Eğitimin temel sorunları: Benimsenen eğitim politikalarının yanlışlığı, eğitim kitaplarının içeriğinin bilimsellikten uzak olması, okul öncesi eğitimin zorunlu olmaması ve öğretmenlerin niteliğidir. Bir insan herhangi bir mesleği 15 yıl hiç bir iş yapmadan oturup her gün 5 saat izlese bile o işte usta olur.
Senelerdir yap-boz tahtasına dönen Türk eğitim sisteminde bir diğer sorun; eğitimi ABD'nin kontrol etmesi, 27 Aralık 1947'de İnönü ile imzalanan “Fulbright Antlaşması” yer alır. 16 yılda bir dil bile öğretemeyen sistemde eğitimli herkes, ülkenin önde gelen profesörleri yeni bir eğitim sistemi hazırlamalılar.

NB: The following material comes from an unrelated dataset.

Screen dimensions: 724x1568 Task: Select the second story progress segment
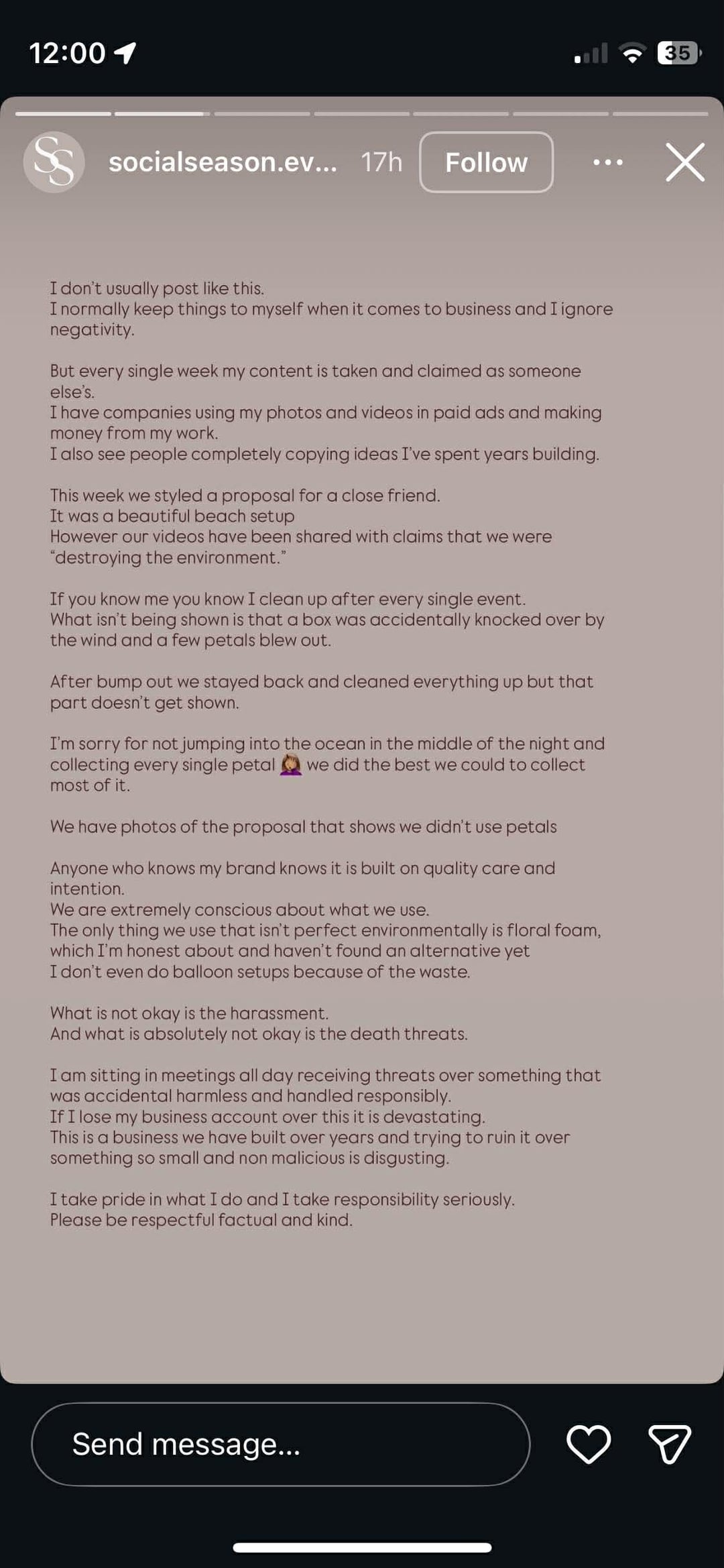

Toplumda gittikçe artan eğitimsizlik ve yozlaşmanın bir diğer önemli faktörü de Köy Enstitülerinin İnönü hükümeti tarafından kapatılmasıdır. Köy enstitülerinin kapatılması Nato’ya alınma koşullarından biriydi. Hatta Nato’ya girebilmek için TBMM kararı olmadan Kore’ye de 1 tugay askerimizi gönderirler.

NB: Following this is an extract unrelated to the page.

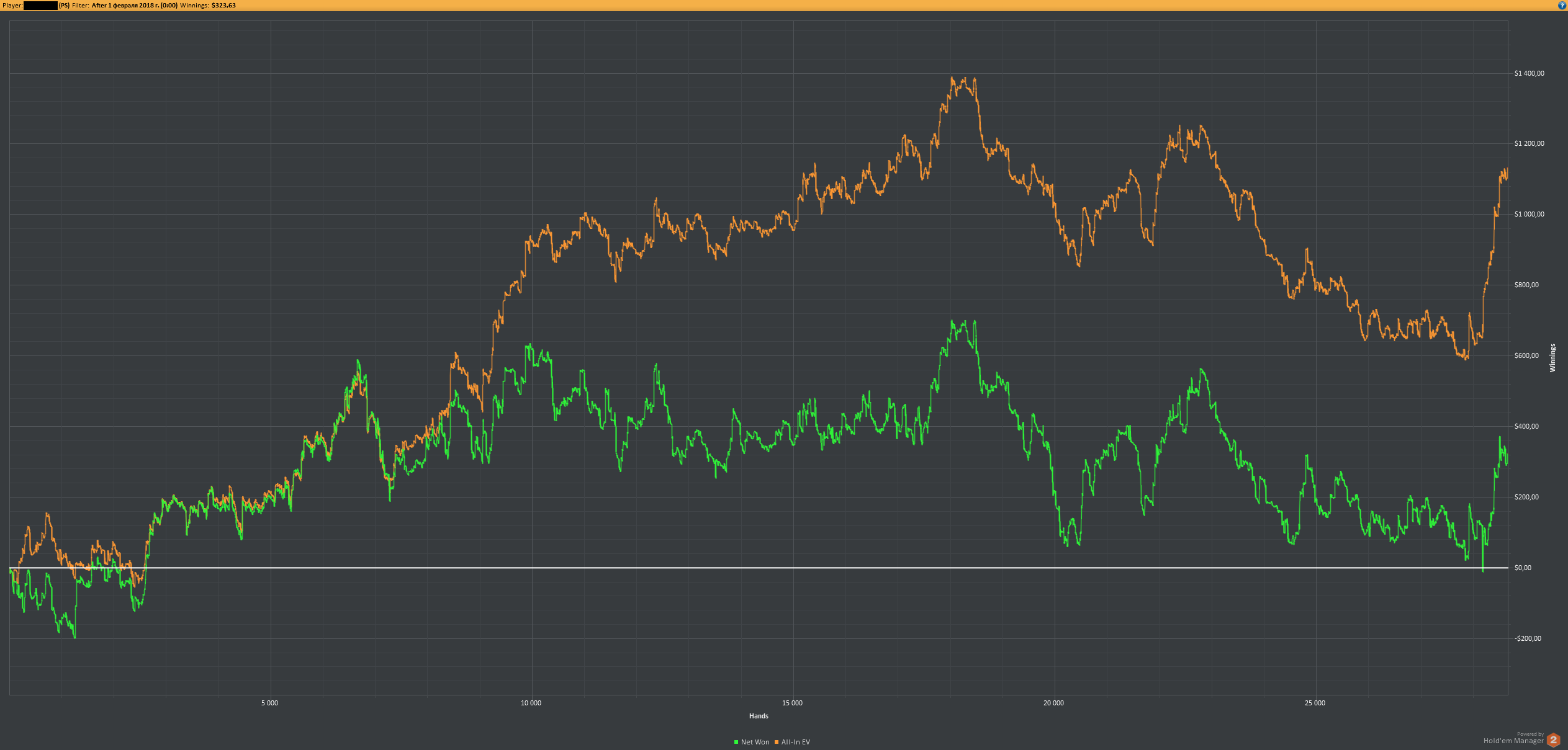Click the orange All-In EV legend square
This screenshot has height=750, width=1568.
(x=777, y=742)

Köy Enstitüleri; eğitim yolu ile tarımı geliştirmek, okuma yazma ile halkı bilinçlendirmek, ekonomik, sosyal ve kültürel anlamda yetiştirmekti. Köy hayatının temeli olan çiftçilerin ihtiyacı doğrultusunda olması gereken eğitime kapatılmalarının da temel nedeni olan enstitülere ideolojik boyut katılmasıdır. Köy Enstitülerinin karşısında olan kişilerin sürekli enstitüleri gerçek dışı nedenlerle eleştirmeleridir. Günümüzde de iyi olan her şeyi eleştirenlerin çıkarlarına ters geldiği için, kimilerinin cehaletleri, bağnaz düşünceleri ile enstitülere ideolojik sebepler uydurmalarıdır.
Köy Enstitüleri ile ilgili meşhur bir anekdot vardır: bir gün mecliste milli eğitim bakanlığına saldırırlar. Şikâyetleri şöyledir: "Orada okuyan tüm köylü çocukları kendilerini Atatürk sanıyorlar." Hasan Ali Yücel, efsane bir cevap verir; "Elbette öyle olacak! O çocukların her birinin birer Atatürk olması en büyük dileğimizdir!" Bu yüzden Atatürk'ün yazdırdığı bütün kitapları kaldırırlar!
Geçtiğimiz yıllarda bal üreticisi biri, arıyı kovandan kaçırmak için tükürdüğünü çokbilmiş bir edayla anlatmıştı. Kim bilir tükürüklü bal gibi nicelerine neler yedirdiler. Bu cehaletin bir ülkeye yapılmış en büyük kötülük olduğunun göstergesidir.
Bu günleri özetleyen 1529 yılında Latince yazılmış bir duvar yazısı; İtalya’nın Ascoli Piceno kasabasından sanki günümüze seslenir gibidir: “Yapabilen istemiyor, İsteyen yapamıyor, Bilen yapmıyor, Yapan bilmiyor. Ve dünya böyle kötüye gidiyor.”